Olehnya itu, kegiatan-kegiatan pra bencana mempunyai makna sangat penting, strategis, sistimatis dan bersinergi sebagai regulasi yang menentukan kesiapan masyarakat dalam menghadapi keadaan darurat pada saat bencana dan pasca bencana.

“BAHAYA akibat bencana ini nyata, bukan hanya teoritis semata. Warga kerap menganggap sepele bahaya tersebut jika bencana belum terjadi, namun disini perlu dilakukan kegiatan penguatan kelembagaan, pencegahan, kesiapsiagaan, mitigasi bencana dan sosialisasi dalam upaya pegurangan risiko bencana,” katanya.

Bupati Hanubun mengungkapkan, berdasarkan Indeks Risiko Bencana Indonesia tahun 2013 yang di susun oleh BNPB, kabupaten Malra (secara nasional) memiliki kelas Risiko Bencana yang sangat tinggi dengan Skor 179.

Dari data diatas menunjukan bahwa daerah Malra (kepulauan Kei) sangat rentan terhadap bencana.

Untuk itu, berdasarkan kelas Risiko tersebut, sudah saatnya Forum PRB Malra dibentuk, dengan maksud mengakomodir semua permasalahan, sebagai pemicu timbulnya bencana baik yang di akibatkan oleh alam, non alam, dan manusia serta dapat menetapkan tata kelola kedaruratan.

Diketahui, upaya penanggulangan bencana merupakan serangkaian upaya yang meliputi penetapan kebijakan pembangunan yang berisiko timbulnya bencana, kegiatan pencegahan bencana tanggap darurat dan rehabilitasi (pasal 1 ayat 5, Undang-Undang Nomor 24 Tahun 2007.

Dijelaskan bupati Hanubun, secara umum, program pembentukan Forum PRB bertujuan untuk membangun dan meningkatkan koordinasi kemitraan antara pemerintah, lembaga usaha dan masyarakat dalam pembangunan yang berkesinambungan dan berkelanjutan yang berbasis pengurangan risiko bencana, serta mendapatkan masukan-masukan dalam rencana pembangunan berkelanjutan sesuai dengan program yang berbasis pengurangan risiko bencana.

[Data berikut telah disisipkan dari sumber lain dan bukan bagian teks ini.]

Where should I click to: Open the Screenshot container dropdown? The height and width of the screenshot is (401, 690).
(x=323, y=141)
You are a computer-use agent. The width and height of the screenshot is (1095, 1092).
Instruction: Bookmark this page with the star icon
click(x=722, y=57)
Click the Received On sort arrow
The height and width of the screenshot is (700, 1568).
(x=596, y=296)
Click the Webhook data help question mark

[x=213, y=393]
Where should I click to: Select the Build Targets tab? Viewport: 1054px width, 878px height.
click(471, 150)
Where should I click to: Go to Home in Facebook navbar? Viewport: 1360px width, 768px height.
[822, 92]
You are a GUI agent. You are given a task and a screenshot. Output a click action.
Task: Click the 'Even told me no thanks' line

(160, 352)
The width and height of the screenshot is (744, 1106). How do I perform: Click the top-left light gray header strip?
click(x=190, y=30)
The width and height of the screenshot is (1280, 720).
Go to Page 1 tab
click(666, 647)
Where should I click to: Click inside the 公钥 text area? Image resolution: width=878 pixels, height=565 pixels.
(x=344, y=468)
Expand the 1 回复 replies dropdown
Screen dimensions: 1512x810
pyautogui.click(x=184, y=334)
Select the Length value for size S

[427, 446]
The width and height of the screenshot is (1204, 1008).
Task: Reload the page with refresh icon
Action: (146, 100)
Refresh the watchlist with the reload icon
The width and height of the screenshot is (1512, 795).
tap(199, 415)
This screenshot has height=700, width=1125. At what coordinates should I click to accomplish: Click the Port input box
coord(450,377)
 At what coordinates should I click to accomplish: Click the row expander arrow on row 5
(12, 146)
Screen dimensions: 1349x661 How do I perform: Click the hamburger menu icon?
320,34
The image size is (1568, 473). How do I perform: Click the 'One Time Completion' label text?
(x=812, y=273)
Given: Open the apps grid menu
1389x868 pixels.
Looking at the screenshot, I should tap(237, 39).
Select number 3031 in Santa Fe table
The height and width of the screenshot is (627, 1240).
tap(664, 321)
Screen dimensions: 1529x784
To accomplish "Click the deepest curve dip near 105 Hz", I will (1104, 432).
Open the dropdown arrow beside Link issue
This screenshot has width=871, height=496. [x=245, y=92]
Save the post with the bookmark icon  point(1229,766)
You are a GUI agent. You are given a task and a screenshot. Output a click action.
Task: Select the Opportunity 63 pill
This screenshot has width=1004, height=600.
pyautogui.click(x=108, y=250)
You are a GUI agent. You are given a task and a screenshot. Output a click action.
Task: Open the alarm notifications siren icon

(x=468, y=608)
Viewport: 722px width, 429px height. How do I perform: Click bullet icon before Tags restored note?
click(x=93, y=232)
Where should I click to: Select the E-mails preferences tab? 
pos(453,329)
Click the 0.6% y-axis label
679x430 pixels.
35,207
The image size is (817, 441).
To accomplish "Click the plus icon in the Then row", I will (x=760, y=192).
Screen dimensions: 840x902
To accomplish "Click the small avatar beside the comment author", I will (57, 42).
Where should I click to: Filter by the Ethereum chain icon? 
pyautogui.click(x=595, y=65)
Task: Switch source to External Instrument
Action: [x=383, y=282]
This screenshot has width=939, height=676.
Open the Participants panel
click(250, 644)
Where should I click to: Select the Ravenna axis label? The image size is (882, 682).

“Sudah saatnya Pemkab Malra bersama pelaku usaha dan masyarakat di daerah ini memiliki suatu wadah (forum PRB) yang menampung segala Informasi tentang kebencanaan serta upaya-upaya pencegahan, kesiapsiagaan dan mitigasi,” tandasnya.

Dirinya berharap, forum PRB menjadi wadah yang menyatukan berbagai elemen pemangku kepentingan (stakeholders) yang bergerak dalam mendukung upaya-upaya pengurangan resiko dalam mencapai tujuan bersama yakni menyelesaikan persoalan kebencanaan di daerah ini.